Getting access to DNS with UPnP
One of the goals of taking over the router is to get control of the Domain Name
System on the router, so an attacker can reroute traffic of certain sites to his
own site (a so called "man in the middle" attack). There are a few possible ways
how this could be done, where UPnP can be used as part of the hack. Please note
that the methods described here are possible ways to get access to DNS, but I
have not actually got them to work, or have not found the time to work on it,
like in the case of making a customized firmware.

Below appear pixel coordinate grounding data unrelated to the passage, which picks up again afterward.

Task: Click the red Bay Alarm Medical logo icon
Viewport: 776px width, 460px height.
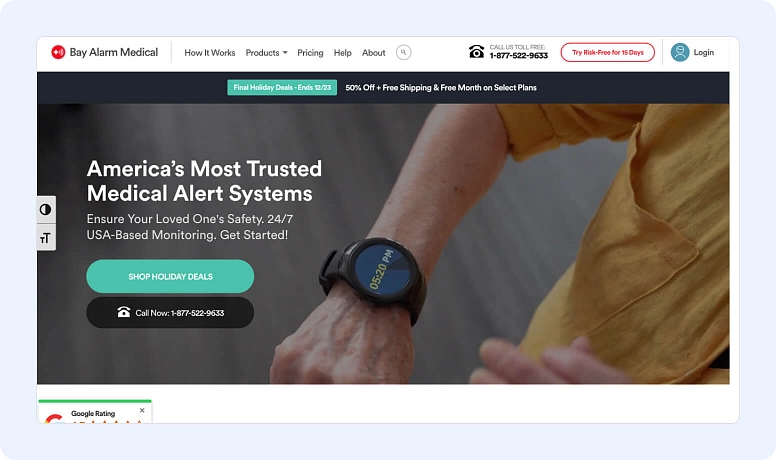Action: click(x=58, y=52)

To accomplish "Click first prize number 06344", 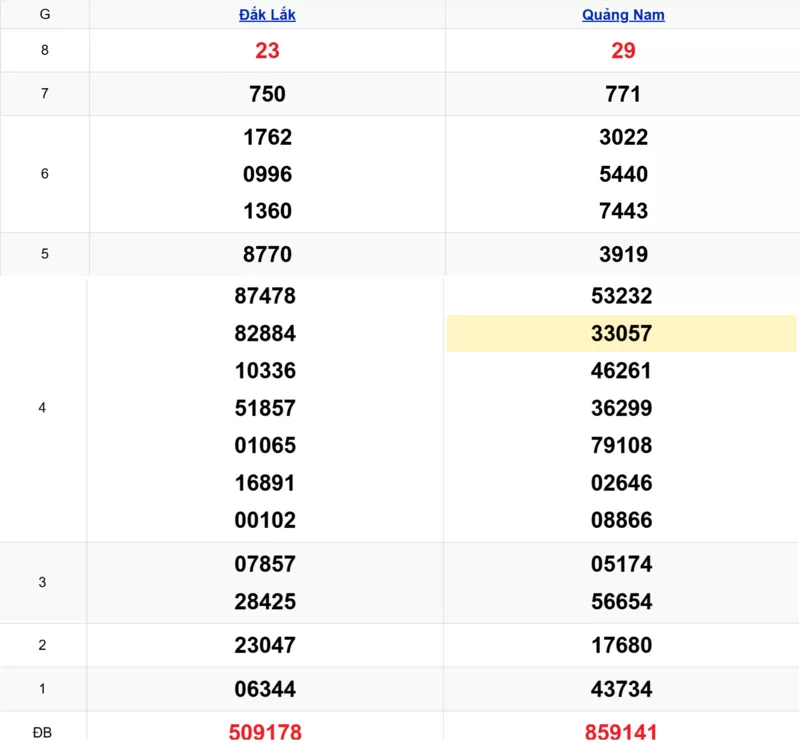I will (x=265, y=689).
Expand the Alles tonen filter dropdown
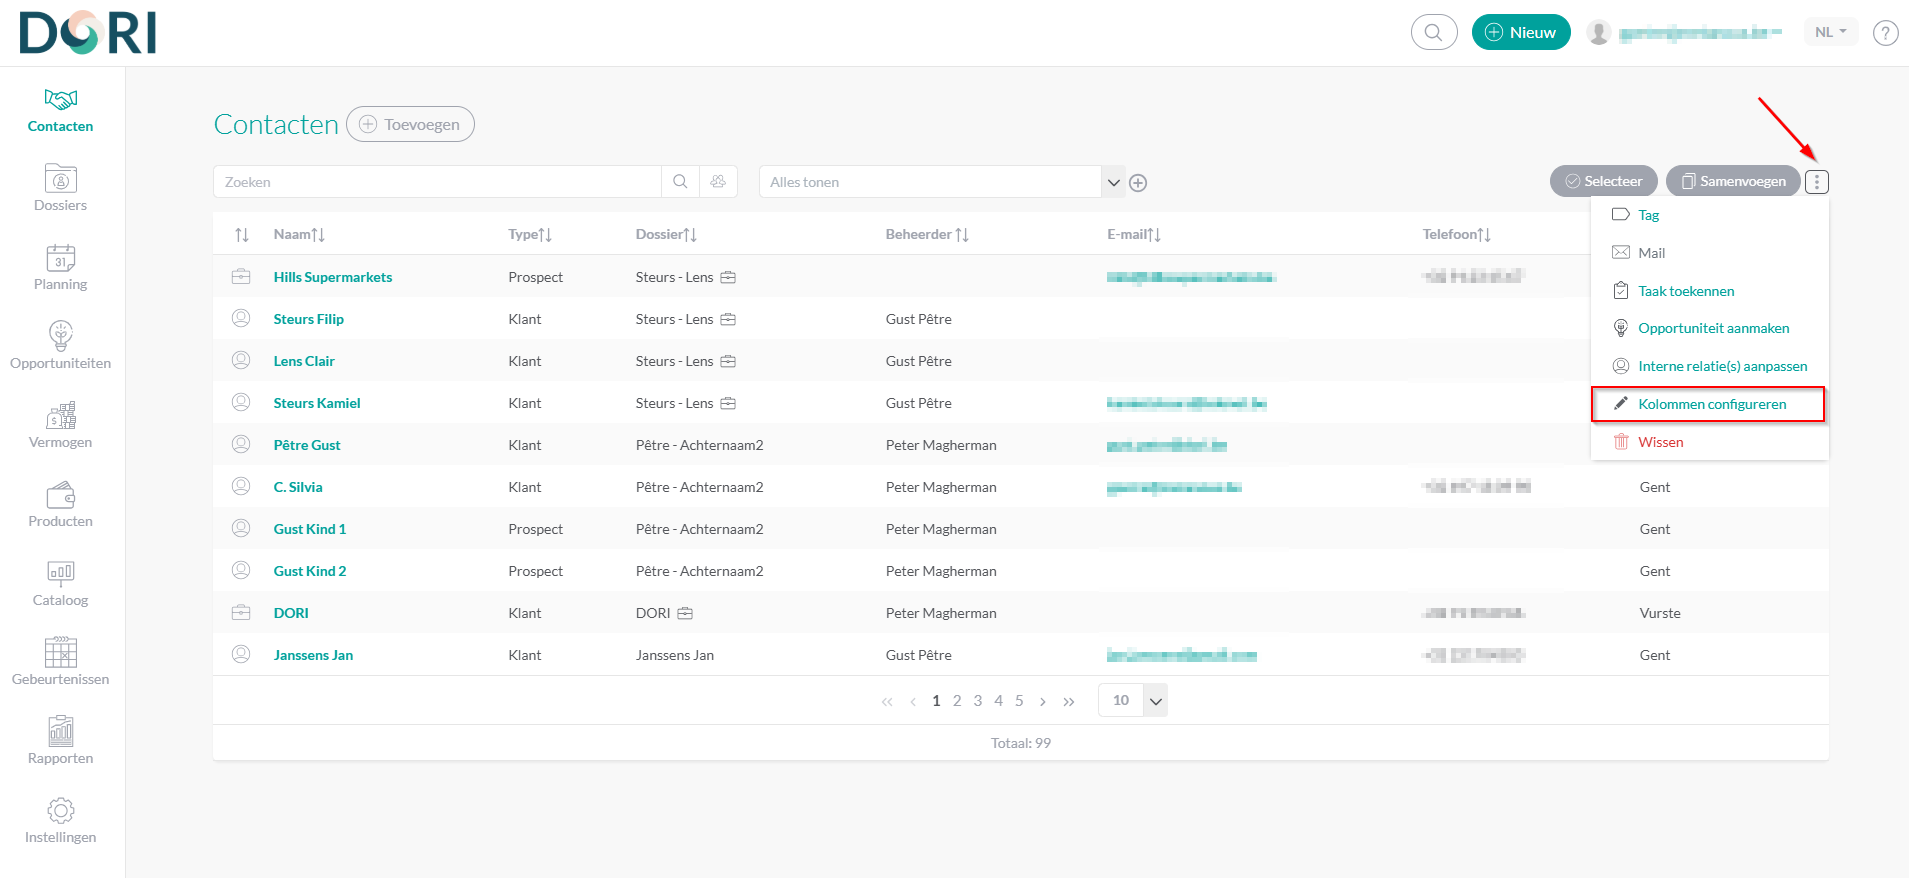Image resolution: width=1909 pixels, height=878 pixels. pos(1112,182)
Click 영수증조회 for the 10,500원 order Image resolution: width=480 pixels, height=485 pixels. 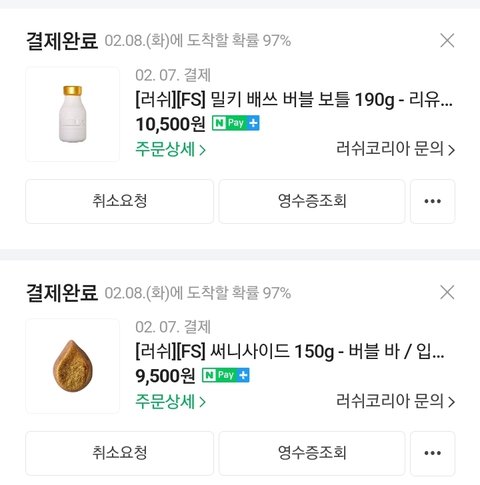click(312, 201)
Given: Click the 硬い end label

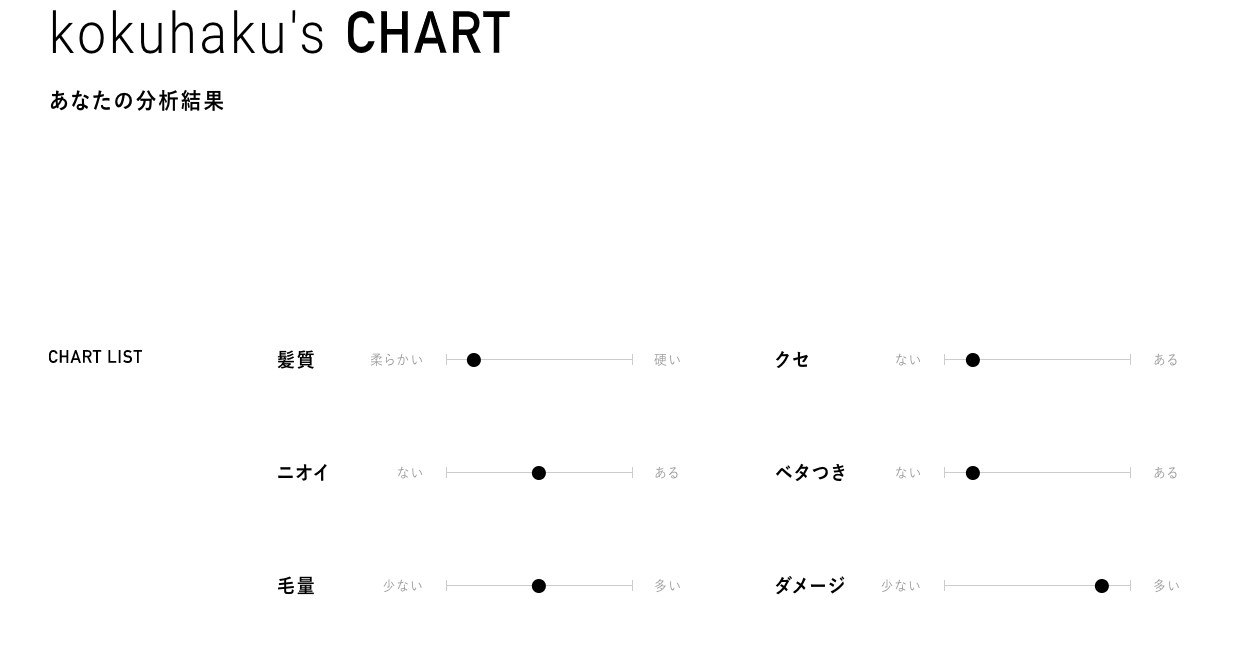Looking at the screenshot, I should 667,360.
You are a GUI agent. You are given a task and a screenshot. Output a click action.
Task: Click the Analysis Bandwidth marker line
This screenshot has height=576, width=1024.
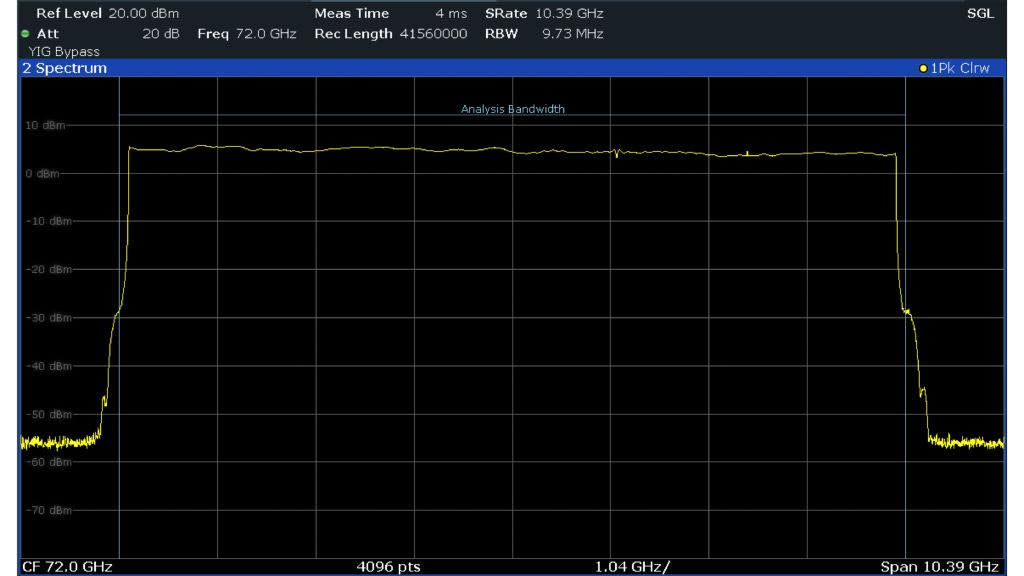coord(512,109)
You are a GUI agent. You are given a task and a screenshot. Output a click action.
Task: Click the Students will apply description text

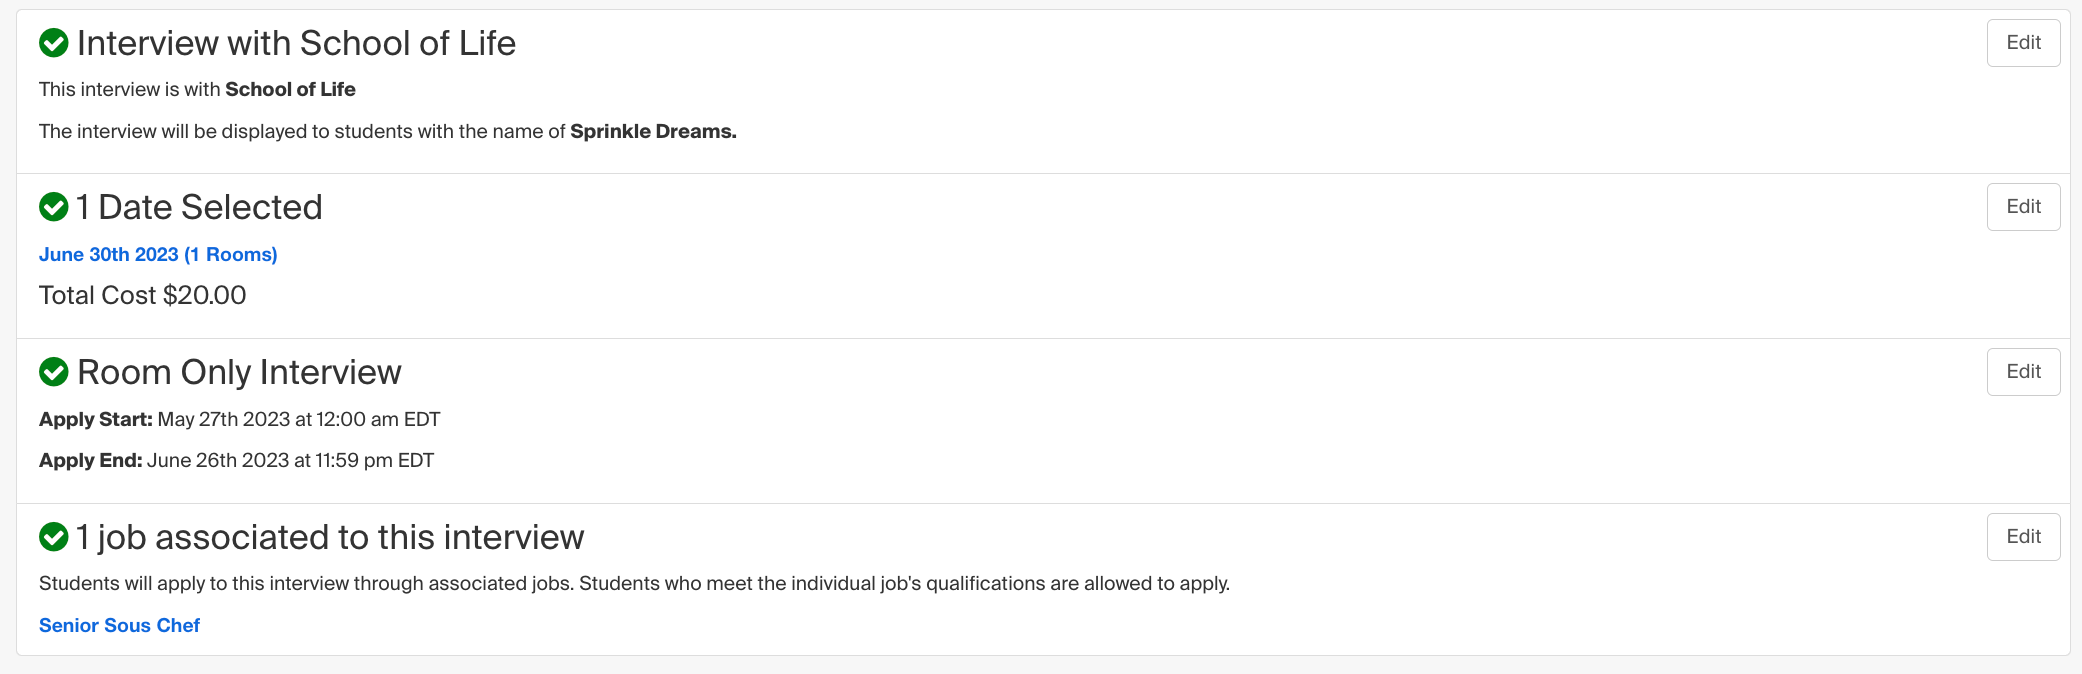click(x=634, y=583)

Accessing DNS from the outside
Many routers allow port 53 (UDP and TCP) on the WAN port the router to be
portmapped to port 53 (UDP and TCP) on the inside of the router itself,
exposing the DNS on the router to the outside world. The DNS servers on most
routers seem to be pure forwarders though, with no caching.
Uploading new firmware
While not directly because of UPnP, but if you can get the adminstrative
interface access on the outside with a UPnP port forward and the default
password is still on, you could upload a new firmware, that is nearly exactly
the same, except for DNS.
To properly recreate a firmware you need to have good knowledge about how the firmware on the device is constructed, compile a few new executables, use the right offsets in the firmware and hope that the device will accept it and it will not be bricked and no one detects that the device has been tampered with. For crackers this is currently too expensive to do, but it is certainly the most effective way.